▶ Exercise prompt
From the first line to the last, write out the material verbatim.
Start of Block
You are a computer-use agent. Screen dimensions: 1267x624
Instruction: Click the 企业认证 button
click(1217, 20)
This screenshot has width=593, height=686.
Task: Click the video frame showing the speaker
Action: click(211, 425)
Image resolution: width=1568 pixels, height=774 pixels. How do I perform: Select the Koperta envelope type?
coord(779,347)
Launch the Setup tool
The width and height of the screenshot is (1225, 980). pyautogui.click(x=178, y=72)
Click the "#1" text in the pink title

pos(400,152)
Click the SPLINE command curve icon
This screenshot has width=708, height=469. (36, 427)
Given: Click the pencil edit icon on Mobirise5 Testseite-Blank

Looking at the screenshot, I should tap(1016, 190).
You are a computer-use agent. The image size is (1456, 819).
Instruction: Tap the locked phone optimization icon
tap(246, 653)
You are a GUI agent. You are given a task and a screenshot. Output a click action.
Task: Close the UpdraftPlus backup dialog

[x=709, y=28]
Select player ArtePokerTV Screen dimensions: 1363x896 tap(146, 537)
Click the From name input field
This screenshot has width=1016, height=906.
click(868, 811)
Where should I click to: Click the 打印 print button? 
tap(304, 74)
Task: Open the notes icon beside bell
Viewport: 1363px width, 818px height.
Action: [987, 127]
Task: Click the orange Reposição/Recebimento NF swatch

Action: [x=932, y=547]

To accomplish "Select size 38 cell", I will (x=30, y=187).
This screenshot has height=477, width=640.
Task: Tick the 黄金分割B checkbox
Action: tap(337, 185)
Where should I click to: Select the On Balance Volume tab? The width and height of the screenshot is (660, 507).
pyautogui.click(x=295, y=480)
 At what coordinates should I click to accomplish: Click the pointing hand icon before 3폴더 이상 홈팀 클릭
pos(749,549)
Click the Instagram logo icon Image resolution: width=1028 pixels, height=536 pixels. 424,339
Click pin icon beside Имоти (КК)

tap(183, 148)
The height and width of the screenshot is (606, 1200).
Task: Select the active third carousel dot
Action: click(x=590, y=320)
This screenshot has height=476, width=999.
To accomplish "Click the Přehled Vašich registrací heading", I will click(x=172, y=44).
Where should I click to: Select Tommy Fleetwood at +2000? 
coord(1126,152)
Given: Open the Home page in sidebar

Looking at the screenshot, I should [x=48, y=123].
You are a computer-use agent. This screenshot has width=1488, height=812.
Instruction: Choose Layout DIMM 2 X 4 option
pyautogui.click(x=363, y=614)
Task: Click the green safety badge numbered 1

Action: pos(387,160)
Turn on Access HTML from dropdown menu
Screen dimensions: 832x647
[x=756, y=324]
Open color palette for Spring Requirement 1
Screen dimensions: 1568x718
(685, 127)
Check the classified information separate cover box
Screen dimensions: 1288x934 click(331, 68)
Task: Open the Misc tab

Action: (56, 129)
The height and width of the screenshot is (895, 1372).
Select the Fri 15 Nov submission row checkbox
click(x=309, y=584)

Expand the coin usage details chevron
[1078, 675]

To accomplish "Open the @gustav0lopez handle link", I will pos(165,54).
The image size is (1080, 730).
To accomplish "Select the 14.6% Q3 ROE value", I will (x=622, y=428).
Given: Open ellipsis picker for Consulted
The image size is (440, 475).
End of Block
▶ Answer to the problem
You are a computer-use agent. Screen dimensions: 1267x624
Instruction: Click the 企业认证 button
click(1217, 20)
This screenshot has width=593, height=686.
Task: Click the video frame showing the speaker
Action: click(211, 425)
Image resolution: width=1568 pixels, height=774 pixels. How do I perform: Select the Koperta envelope type?
coord(779,347)
Launch the Setup tool
The width and height of the screenshot is (1225, 980). pyautogui.click(x=178, y=72)
Click the "#1" text in the pink title

pos(400,152)
Click the SPLINE command curve icon
This screenshot has width=708, height=469. (36, 427)
Given: Click the pencil edit icon on Mobirise5 Testseite-Blank

Looking at the screenshot, I should tap(1016, 190).
You are a computer-use agent. The image size is (1456, 819).
Instruction: Tap the locked phone optimization icon
tap(246, 653)
You are a GUI agent. You are given a task and a screenshot. Output a click action.
Task: Close the UpdraftPlus backup dialog

[x=709, y=28]
Select player ArtePokerTV Screen dimensions: 1363x896 tap(146, 537)
Click the From name input field
This screenshot has width=1016, height=906.
click(868, 811)
Where should I click to: Click the 打印 print button? 
tap(304, 74)
Task: Open the notes icon beside bell
Viewport: 1363px width, 818px height.
Action: [987, 127]
Task: Click the orange Reposição/Recebimento NF swatch

Action: [x=932, y=547]

To accomplish "Select size 38 cell", I will (x=30, y=187).
This screenshot has height=477, width=640.
Task: Tick the 黄金分割B checkbox
Action: tap(337, 185)
Where should I click to: Select the On Balance Volume tab? The width and height of the screenshot is (660, 507).
pyautogui.click(x=295, y=480)
 At what coordinates should I click to accomplish: Click the pointing hand icon before 3폴더 이상 홈팀 클릭
pos(749,549)
Click the Instagram logo icon Image resolution: width=1028 pixels, height=536 pixels. 424,339
Click pin icon beside Имоти (КК)

tap(183, 148)
The height and width of the screenshot is (606, 1200).
Task: Select the active third carousel dot
Action: click(x=590, y=320)
This screenshot has height=476, width=999.
To accomplish "Click the Přehled Vašich registrací heading", I will click(x=172, y=44).
Where should I click to: Select Tommy Fleetwood at +2000? 
coord(1126,152)
Given: Open the Home page in sidebar

Looking at the screenshot, I should [x=48, y=123].
You are a computer-use agent. This screenshot has width=1488, height=812.
Instruction: Choose Layout DIMM 2 X 4 option
pyautogui.click(x=363, y=614)
Task: Click the green safety badge numbered 1

Action: pos(387,160)
Turn on Access HTML from dropdown menu
Screen dimensions: 832x647
[x=756, y=324]
Open color palette for Spring Requirement 1
Screen dimensions: 1568x718
(685, 127)
Check the classified information separate cover box
Screen dimensions: 1288x934 click(331, 68)
Task: Open the Misc tab

Action: (56, 129)
The height and width of the screenshot is (895, 1372).
Select the Fri 15 Nov submission row checkbox
click(x=309, y=584)

Expand the coin usage details chevron
[1078, 675]

To accomplish "Open the @gustav0lopez handle link", I will pos(165,54).
The image size is (1080, 730).
To accomplish "Select the 14.6% Q3 ROE value", I will (x=622, y=428).
Given: Open ellipsis picker for Consulted
The image size is (440, 475).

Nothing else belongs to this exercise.